[Saved data entries]
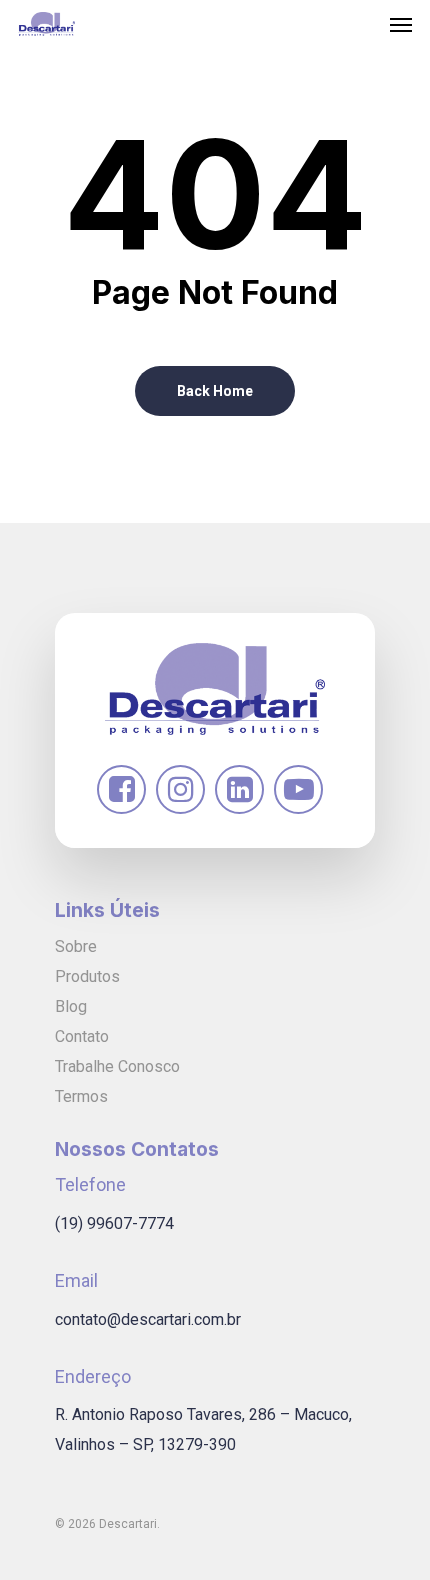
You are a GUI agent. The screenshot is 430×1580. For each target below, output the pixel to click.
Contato (82, 1036)
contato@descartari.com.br (148, 1319)
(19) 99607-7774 (114, 1223)
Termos (81, 1096)
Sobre (76, 946)
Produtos (87, 976)
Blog (71, 1006)
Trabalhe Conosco (117, 1066)
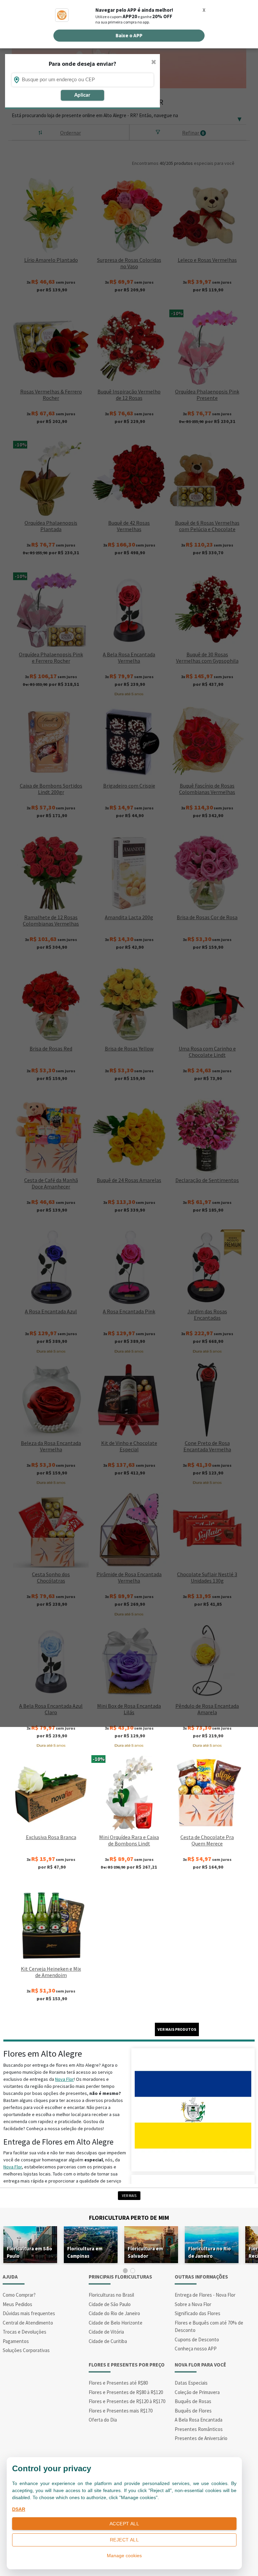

**REQUIRED WORK:** Every line of the data above should be quoted exactly. Omit the pictures.

**TASK SOLUTION:**
You are a GUI agent. The screenshot is 430×1580. For each target below, output the pixel to click.
Contato (82, 1036)
contato@descartari.com.br (148, 1319)
(19) 99607-7774 (114, 1223)
Termos (81, 1096)
Sobre (76, 946)
Produtos (87, 976)
Blog (71, 1006)
Trabalhe Conosco (117, 1066)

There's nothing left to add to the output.